Phosphate plays an essential role in many biological functions such as the formation of ATP, cyclic AMP, phosphorylation of proteins, etc. Phosphate is also present in nucleic acids and acts as an important intracellular buffer.

Normal adult dietary phosphate intake is around 1000 mg/day. 90% of this is absorbed primarily in the jejunum. In the small intestine, phosphate is absorbed both actively and by passive paracellular diffusion. Active absorption is through sodium-dependent phosphate co-transporter type IIb (NPT2b).

      Figure.
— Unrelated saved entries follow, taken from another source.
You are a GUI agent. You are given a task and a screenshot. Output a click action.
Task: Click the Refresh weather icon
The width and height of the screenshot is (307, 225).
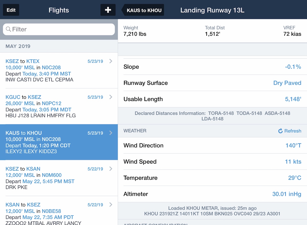(280, 131)
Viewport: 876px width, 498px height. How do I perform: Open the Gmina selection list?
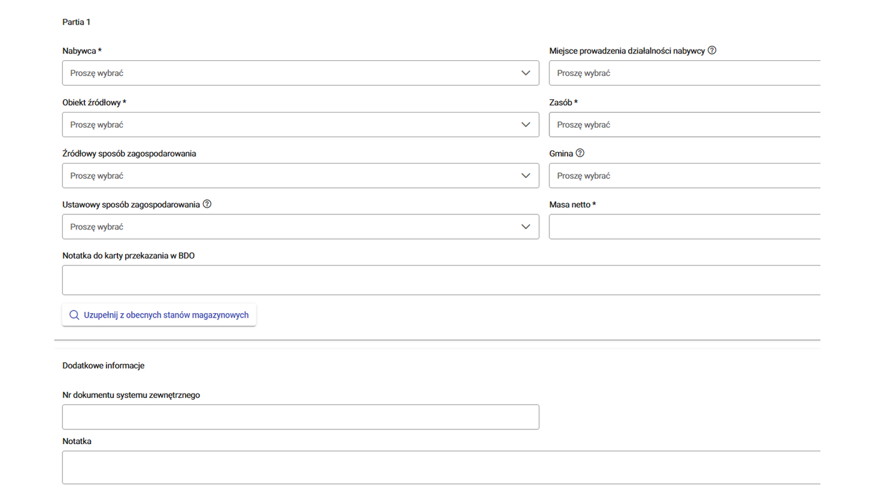[x=684, y=175]
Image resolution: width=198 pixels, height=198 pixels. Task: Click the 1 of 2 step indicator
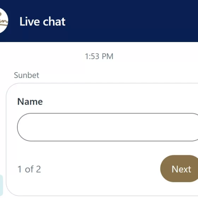[x=29, y=169]
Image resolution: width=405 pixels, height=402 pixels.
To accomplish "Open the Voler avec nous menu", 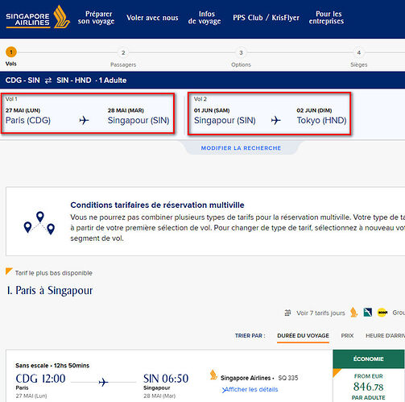I will (152, 18).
Transepithelial phosphate transport in the small intestine.

(Phosphate enters the enterocyte (influx) through the brush border membrane using the Na+ /Pi cotransport system, with a stoichiometry of 2 : 1, operating against an electrochemical gradient. Phosphate exit at the basolateral side possibly occurs by passive diffusion or more probably by anion exchange)

Kidneys excrete ninety percent of the daily phosphate load while the gastrointestinal tract excretes the remainder (Figure). 

   Figure - Phosphorus homeostasis in healthy adults (Dr. David St-Jules., 2022)

As phosphorus is not significantly bound to albumin, most of it gets filtered at the glomerulus. Therefore, the number of functional nephrons plays a significant role in phosphorus homeostasis; 75% of filtered phosphorus is reabsorbed in the proximal tubule, approximately 10% in the distal tubule, and 15% is lost in the urine. In the luminal side of the proximal tubule, the primary phosphorus transporter is the Type II Na/Pi co-transporter (NPT-2a). The activity of this transporter is increased by low serum phosphorus and 1,25(OH)2 vitamin D, increasing reabsorption of phosphorus. Renal tubular phosphorus reabsorption also increases by volume depletion, chronic hypocalcemia, metabolic alkalosis, insulin, estrogen, thyroid hormone, and growth hormone.  Tubular reabsorption of phosphorus decreases by parathyroid hormone, phosphatonins, acidosis, hyperphosphatemia, chronic hypercalcemia, and volume expansion.

Phosphorus is transported out of the renal cell by a phosphate-anion exchanger located in the basolateral membrane.

Phosphate homeostasis is under direct hormonal influence of calcitriol, PTH, and phosphatonins, including fibroblast growth factor 23 (FGF-23). Receptors for vitamin D, FGF-23, PTH, and calcium-sensing receptor (CaSR) also play an important role in phosphate homeostasis. Serum phosphate level is maintained through a complex interaction between intestinal phosphate absorption, renal phosphate handling, and the transcellular movement of phosphate that occurs between intracellular fluid and bone storage pool. A transient shift of phosphate into the cells is also stimulated by insulin and respiratory alkalosis.